[Work instruction] The listing below should be copied in full, word for word.

►

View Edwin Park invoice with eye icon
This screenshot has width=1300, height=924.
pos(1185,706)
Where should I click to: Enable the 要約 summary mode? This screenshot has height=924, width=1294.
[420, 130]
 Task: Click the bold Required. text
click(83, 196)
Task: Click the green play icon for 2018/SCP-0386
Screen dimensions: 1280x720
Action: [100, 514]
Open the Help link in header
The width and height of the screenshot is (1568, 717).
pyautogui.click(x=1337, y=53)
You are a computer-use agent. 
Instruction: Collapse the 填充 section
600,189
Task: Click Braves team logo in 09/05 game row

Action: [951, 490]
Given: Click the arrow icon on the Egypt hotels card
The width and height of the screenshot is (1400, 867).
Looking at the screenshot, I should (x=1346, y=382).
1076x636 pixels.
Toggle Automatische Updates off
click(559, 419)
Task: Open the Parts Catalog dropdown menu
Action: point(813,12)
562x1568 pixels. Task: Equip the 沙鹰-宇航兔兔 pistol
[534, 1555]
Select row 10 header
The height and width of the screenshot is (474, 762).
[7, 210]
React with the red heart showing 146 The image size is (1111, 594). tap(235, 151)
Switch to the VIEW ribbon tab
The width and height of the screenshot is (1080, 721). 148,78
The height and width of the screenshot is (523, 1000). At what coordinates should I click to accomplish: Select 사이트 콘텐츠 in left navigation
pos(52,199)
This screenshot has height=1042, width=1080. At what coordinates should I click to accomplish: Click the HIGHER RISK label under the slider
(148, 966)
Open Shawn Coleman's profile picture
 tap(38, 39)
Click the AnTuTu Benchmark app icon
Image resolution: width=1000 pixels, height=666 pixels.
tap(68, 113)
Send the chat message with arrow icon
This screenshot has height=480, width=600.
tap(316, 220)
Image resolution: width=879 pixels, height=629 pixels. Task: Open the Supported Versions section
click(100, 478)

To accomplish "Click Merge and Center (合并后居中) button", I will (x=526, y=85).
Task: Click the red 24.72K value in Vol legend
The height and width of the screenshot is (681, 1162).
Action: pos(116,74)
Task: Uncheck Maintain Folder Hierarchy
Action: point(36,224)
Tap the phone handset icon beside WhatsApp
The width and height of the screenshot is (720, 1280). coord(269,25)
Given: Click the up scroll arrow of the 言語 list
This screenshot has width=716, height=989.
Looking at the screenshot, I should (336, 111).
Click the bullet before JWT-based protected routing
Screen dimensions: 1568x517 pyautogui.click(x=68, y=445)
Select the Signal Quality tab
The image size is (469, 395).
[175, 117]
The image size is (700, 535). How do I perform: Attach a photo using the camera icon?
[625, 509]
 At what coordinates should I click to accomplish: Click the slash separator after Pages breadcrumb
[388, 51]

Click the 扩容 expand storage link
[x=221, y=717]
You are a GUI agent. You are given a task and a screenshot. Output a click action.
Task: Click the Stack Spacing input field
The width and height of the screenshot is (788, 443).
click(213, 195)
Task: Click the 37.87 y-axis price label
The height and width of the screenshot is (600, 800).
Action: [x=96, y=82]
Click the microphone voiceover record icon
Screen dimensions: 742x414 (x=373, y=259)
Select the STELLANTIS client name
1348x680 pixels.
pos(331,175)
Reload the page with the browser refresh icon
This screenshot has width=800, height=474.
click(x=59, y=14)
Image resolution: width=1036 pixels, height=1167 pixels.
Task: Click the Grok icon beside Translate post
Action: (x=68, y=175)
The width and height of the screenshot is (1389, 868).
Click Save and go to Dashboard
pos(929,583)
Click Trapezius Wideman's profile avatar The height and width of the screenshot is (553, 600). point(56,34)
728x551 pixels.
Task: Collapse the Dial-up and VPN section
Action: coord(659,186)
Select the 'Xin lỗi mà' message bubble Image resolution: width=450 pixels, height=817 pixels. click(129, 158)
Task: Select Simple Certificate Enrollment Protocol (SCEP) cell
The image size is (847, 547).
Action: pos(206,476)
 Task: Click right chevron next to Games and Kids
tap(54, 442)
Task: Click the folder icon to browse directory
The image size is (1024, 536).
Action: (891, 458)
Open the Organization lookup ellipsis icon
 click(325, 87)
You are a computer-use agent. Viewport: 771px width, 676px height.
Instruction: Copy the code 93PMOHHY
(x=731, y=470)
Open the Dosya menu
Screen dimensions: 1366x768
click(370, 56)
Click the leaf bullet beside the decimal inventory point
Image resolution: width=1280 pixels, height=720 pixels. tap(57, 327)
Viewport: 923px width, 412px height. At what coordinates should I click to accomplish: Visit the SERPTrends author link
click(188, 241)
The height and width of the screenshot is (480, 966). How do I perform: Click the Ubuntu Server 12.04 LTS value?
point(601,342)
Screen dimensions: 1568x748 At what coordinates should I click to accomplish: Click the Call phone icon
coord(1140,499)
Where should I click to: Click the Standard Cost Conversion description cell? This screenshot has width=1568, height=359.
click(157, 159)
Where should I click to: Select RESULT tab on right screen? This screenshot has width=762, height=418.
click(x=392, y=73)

◄

[Response area]
View Edwin Park invoice with eye icon
This screenshot has width=1300, height=924.
pos(1185,706)
Where should I click to: Enable the 要約 summary mode? This screenshot has height=924, width=1294.
[420, 130]
 Task: Click the bold Required. text
click(83, 196)
Task: Click the green play icon for 2018/SCP-0386
Screen dimensions: 1280x720
Action: [100, 514]
Open the Help link in header
The width and height of the screenshot is (1568, 717).
pyautogui.click(x=1337, y=53)
You are a computer-use agent. 
Instruction: Collapse the 填充 section
600,189
Task: Click Braves team logo in 09/05 game row

Action: [951, 490]
Given: Click the arrow icon on the Egypt hotels card
The width and height of the screenshot is (1400, 867).
Looking at the screenshot, I should (x=1346, y=382).
1076x636 pixels.
Toggle Automatische Updates off
click(559, 419)
Task: Open the Parts Catalog dropdown menu
Action: point(813,12)
562x1568 pixels. Task: Equip the 沙鹰-宇航兔兔 pistol
[534, 1555]
Select row 10 header
The height and width of the screenshot is (474, 762).
[7, 210]
React with the red heart showing 146 The image size is (1111, 594). tap(235, 151)
Switch to the VIEW ribbon tab
The width and height of the screenshot is (1080, 721). 148,78
The height and width of the screenshot is (523, 1000). At what coordinates should I click to accomplish: Select 사이트 콘텐츠 in left navigation
pos(52,199)
This screenshot has height=1042, width=1080. At what coordinates should I click to accomplish: Click the HIGHER RISK label under the slider
(148, 966)
Open Shawn Coleman's profile picture
 tap(38, 39)
Click the AnTuTu Benchmark app icon
Image resolution: width=1000 pixels, height=666 pixels.
tap(68, 113)
Send the chat message with arrow icon
This screenshot has height=480, width=600.
tap(316, 220)
Image resolution: width=879 pixels, height=629 pixels. Task: Open the Supported Versions section
click(100, 478)

To accomplish "Click Merge and Center (合并后居中) button", I will (x=526, y=85).
Task: Click the red 24.72K value in Vol legend
The height and width of the screenshot is (681, 1162).
Action: pos(116,74)
Task: Uncheck Maintain Folder Hierarchy
Action: point(36,224)
Tap the phone handset icon beside WhatsApp
The width and height of the screenshot is (720, 1280). coord(269,25)
Given: Click the up scroll arrow of the 言語 list
This screenshot has width=716, height=989.
Looking at the screenshot, I should (336, 111).
Click the bullet before JWT-based protected routing
Screen dimensions: 1568x517 pyautogui.click(x=68, y=445)
Select the Signal Quality tab
The image size is (469, 395).
[175, 117]
The image size is (700, 535). How do I perform: Attach a photo using the camera icon?
[625, 509]
 At what coordinates should I click to accomplish: Click the slash separator after Pages breadcrumb
[388, 51]

Click the 扩容 expand storage link
[x=221, y=717]
You are a GUI agent. You are given a task and a screenshot. Output a click action.
Task: Click the Stack Spacing input field
The width and height of the screenshot is (788, 443).
click(213, 195)
Task: Click the 37.87 y-axis price label
The height and width of the screenshot is (600, 800).
Action: [x=96, y=82]
Click the microphone voiceover record icon
Screen dimensions: 742x414 (x=373, y=259)
Select the STELLANTIS client name
1348x680 pixels.
pos(331,175)
Reload the page with the browser refresh icon
This screenshot has width=800, height=474.
click(x=59, y=14)
Image resolution: width=1036 pixels, height=1167 pixels.
Task: Click the Grok icon beside Translate post
Action: (x=68, y=175)
The width and height of the screenshot is (1389, 868).
Click Save and go to Dashboard
pos(929,583)
Click Trapezius Wideman's profile avatar The height and width of the screenshot is (553, 600). point(56,34)
728x551 pixels.
Task: Collapse the Dial-up and VPN section
Action: coord(659,186)
Select the 'Xin lỗi mà' message bubble Image resolution: width=450 pixels, height=817 pixels. click(129, 158)
Task: Select Simple Certificate Enrollment Protocol (SCEP) cell
The image size is (847, 547).
Action: pos(206,476)
 Task: Click right chevron next to Games and Kids
tap(54, 442)
Task: Click the folder icon to browse directory
The image size is (1024, 536).
Action: (891, 458)
Open the Organization lookup ellipsis icon
 click(325, 87)
You are a computer-use agent. Viewport: 771px width, 676px height.
Instruction: Copy the code 93PMOHHY
(x=731, y=470)
Open the Dosya menu
Screen dimensions: 1366x768
click(370, 56)
Click the leaf bullet beside the decimal inventory point
Image resolution: width=1280 pixels, height=720 pixels. tap(57, 327)
Viewport: 923px width, 412px height. At what coordinates should I click to accomplish: Visit the SERPTrends author link
click(188, 241)
The height and width of the screenshot is (480, 966). How do I perform: Click the Ubuntu Server 12.04 LTS value?
point(601,342)
Screen dimensions: 1568x748 At what coordinates should I click to accomplish: Click the Call phone icon
coord(1140,499)
Where should I click to: Click the Standard Cost Conversion description cell? This screenshot has width=1568, height=359.
click(157, 159)
Where should I click to: Select RESULT tab on right screen? This screenshot has width=762, height=418.
click(x=392, y=73)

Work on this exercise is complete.